The very presence of a legal market elsewhere facilitates a black one in gamefish states. And in legal-commerce states poaching and illegal sale is even more out of hand. In New York City poachers are so brazen they no longer bother to be surreptitious about it, loading their boats with shorts in broad daylight. Report them, and they'll trash or sink your boat, as two of my guide friends can attest. Enforcement is nil.

Few states are more rapacious than Maryland. Because fish run small in Chesapeake Bay, Maryland wangled a special recreational size limit of 18 inches. But then the charter fleet wanted a crack at the spawning cows that run up the Susquehanna in spring. So Maryland wangled a special regulation for them.
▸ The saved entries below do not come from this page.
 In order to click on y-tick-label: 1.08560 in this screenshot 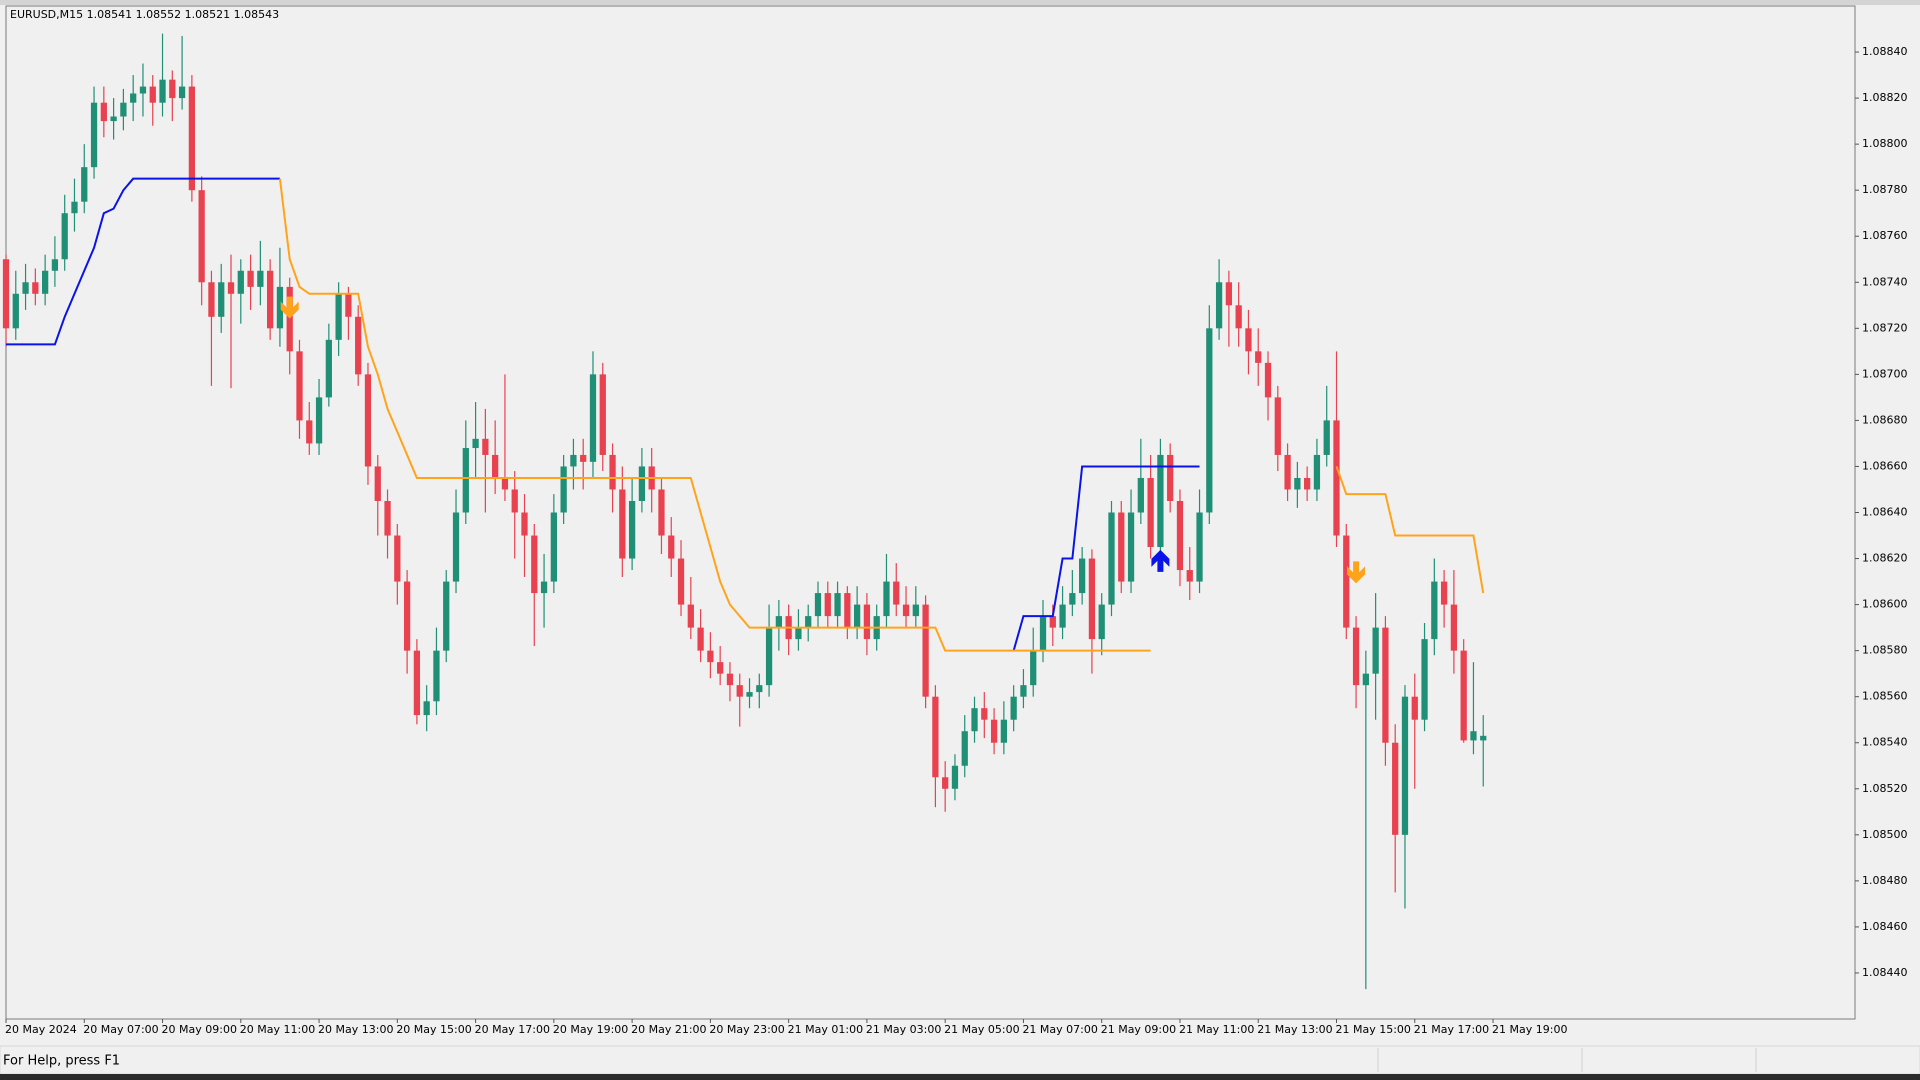, I will do `click(1885, 696)`.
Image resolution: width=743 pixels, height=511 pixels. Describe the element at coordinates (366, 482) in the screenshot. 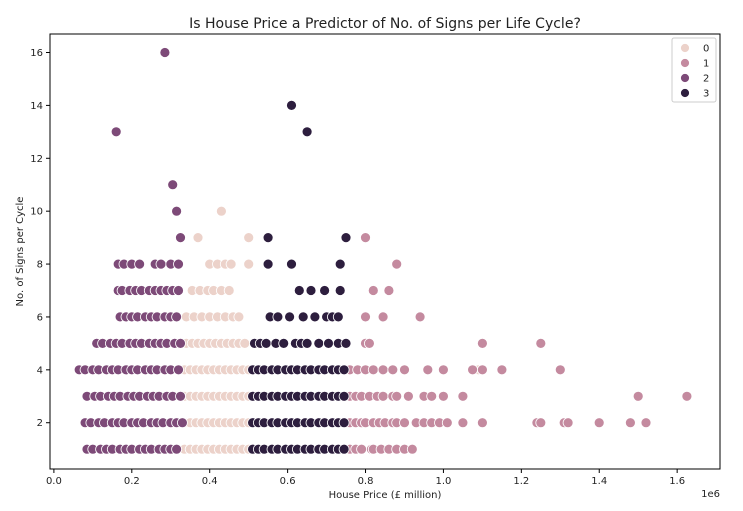

I see `x-tick-label: 0.8` at that location.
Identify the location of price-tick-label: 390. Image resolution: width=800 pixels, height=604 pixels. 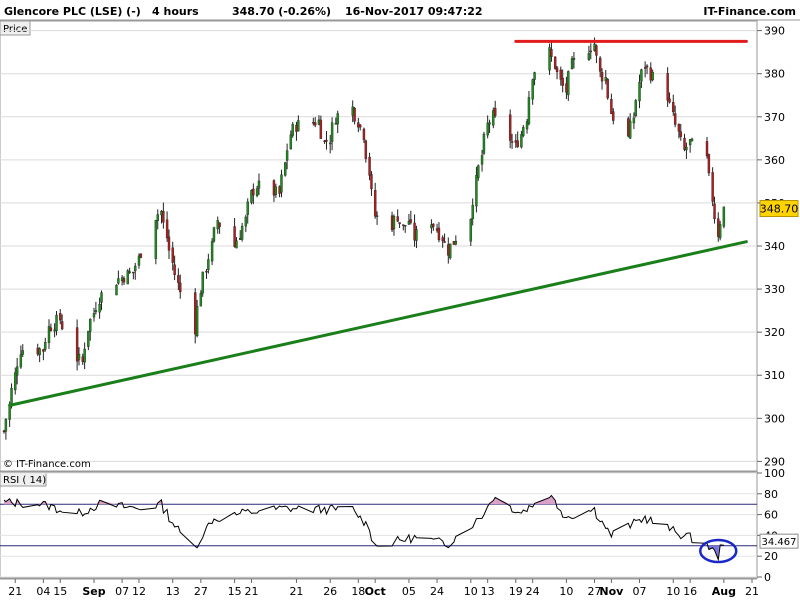
(774, 32).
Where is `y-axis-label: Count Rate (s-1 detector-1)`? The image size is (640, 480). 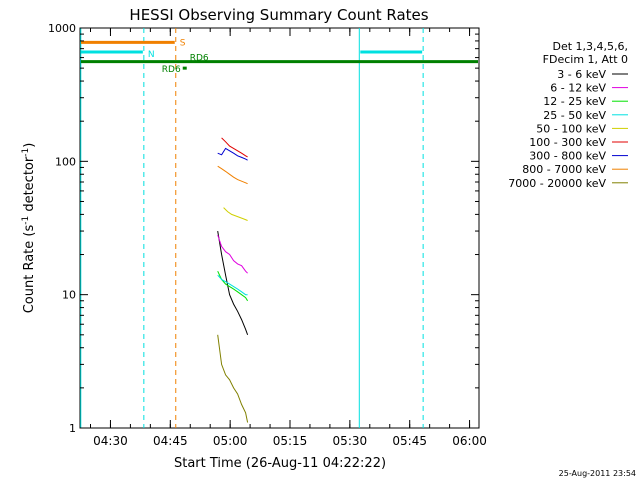 y-axis-label: Count Rate (s-1 detector-1) is located at coordinates (29, 228).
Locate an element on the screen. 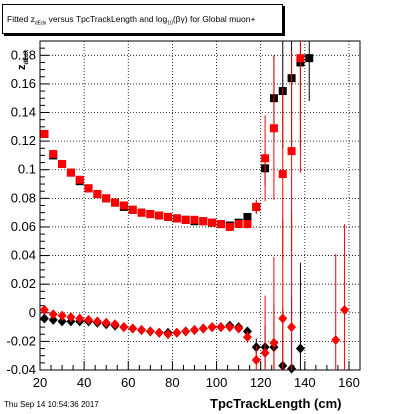  y-tick-label: 0.1 is located at coordinates (27, 170).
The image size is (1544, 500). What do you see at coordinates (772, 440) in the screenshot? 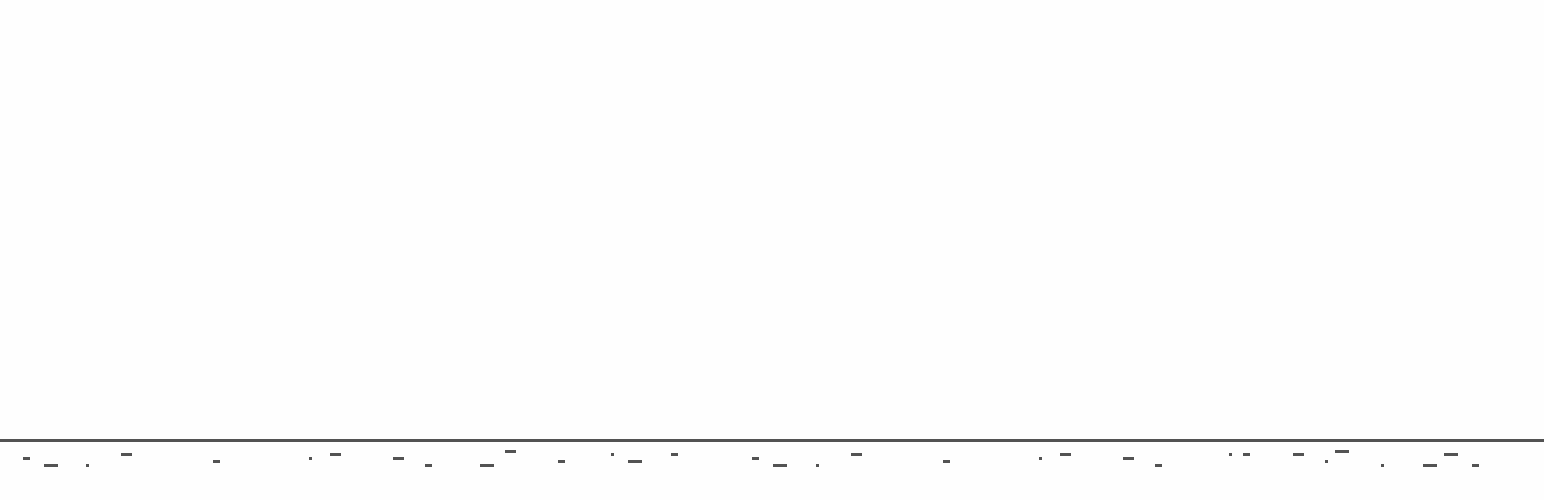
I see `ground-horizon-line` at bounding box center [772, 440].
Meanwhile the state's commercial fishermen are plundering the depressed, emaciated and mycobacterium-blighted stock in the bay.

The greed feeds on itself. On August 23, 2006, with the Massachusetts commercial season winding down, agents from the state environmental police, the National Marine Fisheries Service, and the US Coast Guard boarded five boats and seized 1,100 pounds of stripers illegally taken in federal waters off Chatham. As one of the boats attempted to flee the enforcement teams, the crew frantically threw fish overboard. A month earlier Buddy Harrison, a well-known Chesapeake charter skipper who owns a fleet of a dozen boats, a restaurant and a seafood processing plant, and had served as a member of Maryland's advisory board on striped bass, acquired his fourth citation for striped bass violations. This time it was for processing short fish.

In 2004 a two-year undercover sting by the Virginia Marine Police--aptly named "Operation Backdoor"--took down 14 people at 13 fish markets and restaurants for illegal trafficking in seafood, mostly striped bass provided by recreational anglers. An earlier operation had resulted in 30 arrests.